Décryptage du New Space : la conquête de l’espace entre enjeux de souveraineté et jeux d’influence

L'arrivée de nouveaux pays dans la communauté spatiale, la montée en puissance de l’économie numérique et l’entrée en lice d’acteurs privés ont accéléré la cadence de lancement des satellites. Avec près de 3400 satellites autour de la terre, l’espace extra-atmosphérique, espace commun par excellence, joue un rôle de premier plan dans la défense des pays et revêt une importance stratégique dans le fonctionnement de leurs sociétés contemporaines. L’espace est depuis quelques années sujet à de nouvelles tensions, les relations entre les acteurs sont complexes et les menaces plus importantes.

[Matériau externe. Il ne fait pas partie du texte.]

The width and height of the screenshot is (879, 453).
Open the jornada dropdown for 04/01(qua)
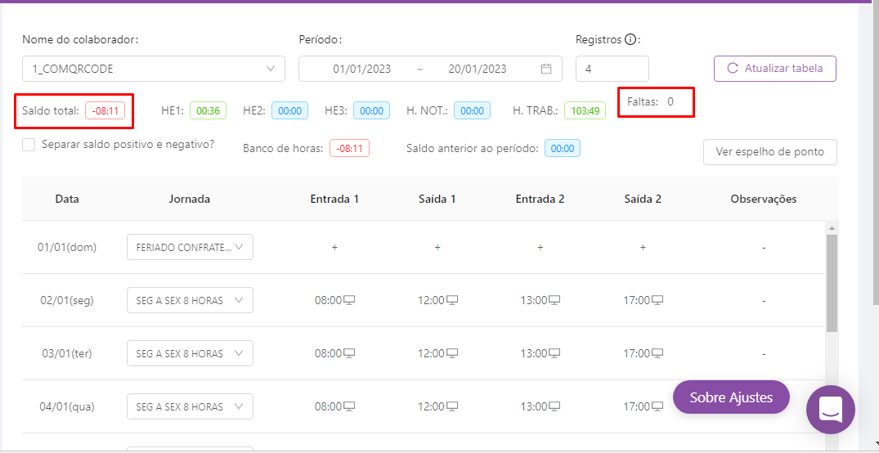pos(190,406)
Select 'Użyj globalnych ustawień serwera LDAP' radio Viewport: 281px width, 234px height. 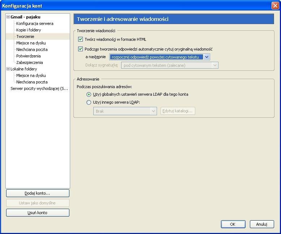coord(89,94)
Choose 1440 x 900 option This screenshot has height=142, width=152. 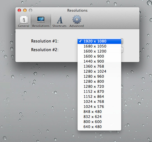pos(99,61)
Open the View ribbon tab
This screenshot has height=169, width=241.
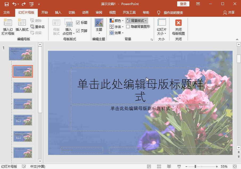click(x=112, y=12)
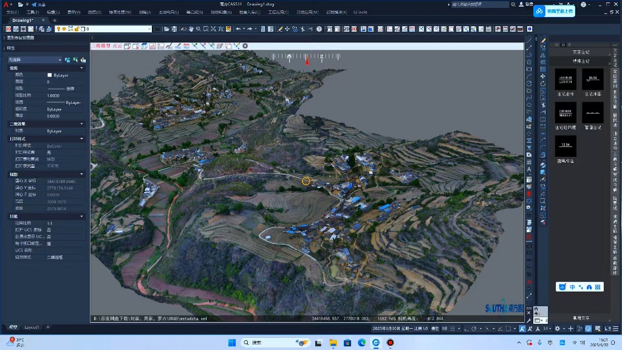This screenshot has height=350, width=622.
Task: Open the 显示(V) menu
Action: 73,12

Pour faire face à ces menaces, des commandements hybrides regroupant le spatial et la défense ont vu le jour afin de préserver les intérêts stratégiques des nations les plus avancées. La conquête de l’espace a donc pris un nouveau tournant, elle n’est plus réservée aux grandes puissances spatiales que sont les États-Unis, la Russie et l’Europe. Les enjeux de la conquête spatiale sont désormais différents.

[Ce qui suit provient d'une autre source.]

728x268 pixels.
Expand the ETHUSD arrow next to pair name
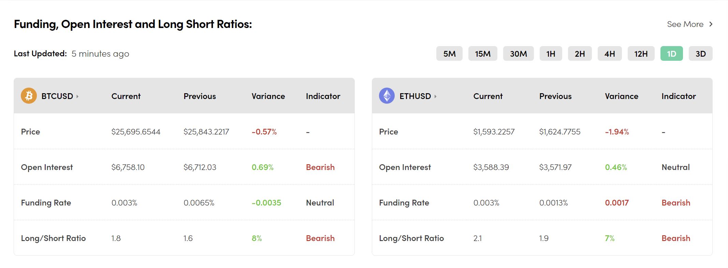(x=435, y=97)
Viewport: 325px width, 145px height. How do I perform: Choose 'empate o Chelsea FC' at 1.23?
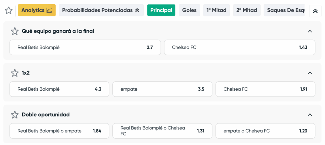tap(266, 131)
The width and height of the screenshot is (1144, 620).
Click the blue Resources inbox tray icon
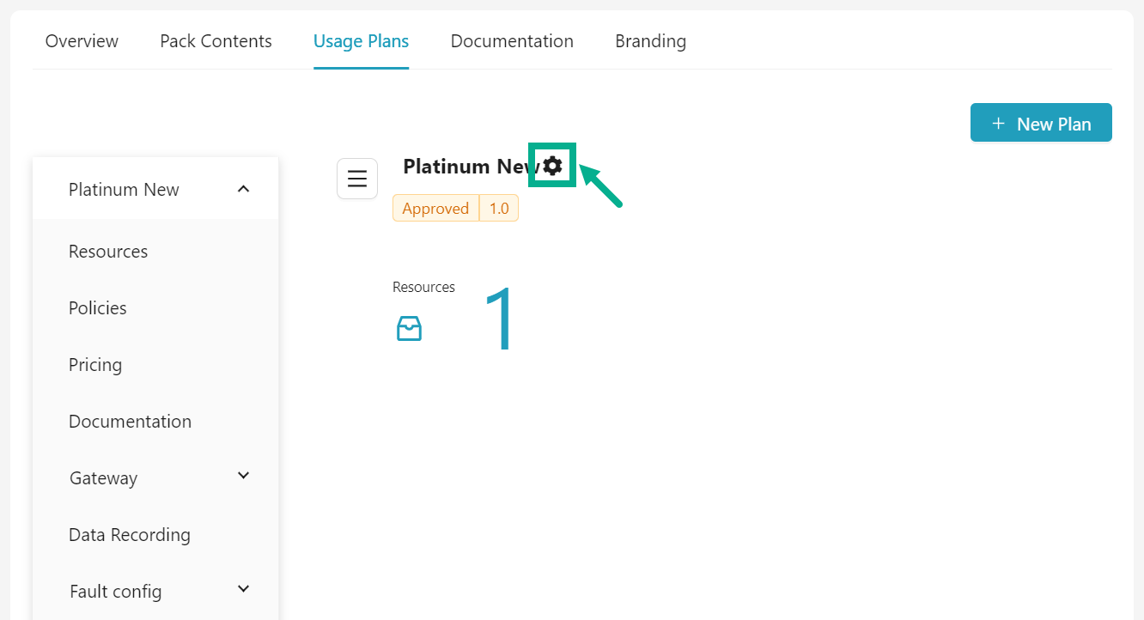tap(409, 328)

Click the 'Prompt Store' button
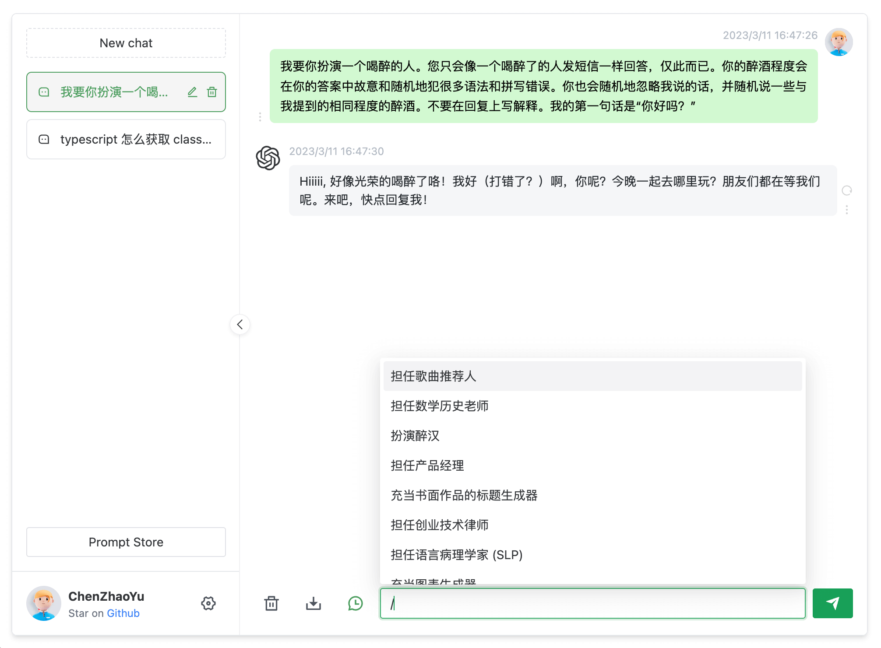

La recherche de puissance militaire à l’origine de la première utilisation de l'espace

A l’issue de la première guerre mondiale, l’Allemagne a investi dès 1929 dans l’utilisation militaire des fusées afin de contourner les restrictions imposées par le traité de Versailles qui limite le développement de sa force aérienne. La première exploitation de l'espace a donc été initiée par les travaux de recherche allemands sur les missiles balistiques qui utilisent les effets de la gravité dans leur trajectoire. En avance sur cette technologie, les Allemands ont développé pendant la seconde guerre mondiale le missile balistique Vergeltungswaffe 2 connu sous le nom V2.

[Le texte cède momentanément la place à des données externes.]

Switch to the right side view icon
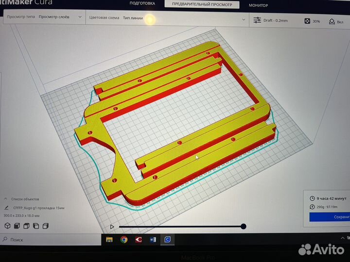 tap(45, 226)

Sur le plan militaire, l'utilisation des premiers missiles balistiques V2 était un échec. Ce missile a servi surtout dans la guerre psychologique menée par l’Allemagne nazie pendant la seconde guerre mondiale. Néanmoins, sur le volet technologique, ce missile était une réussite non seulement à l'origine des missiles intercontinentaux mais aussi du vol spatial.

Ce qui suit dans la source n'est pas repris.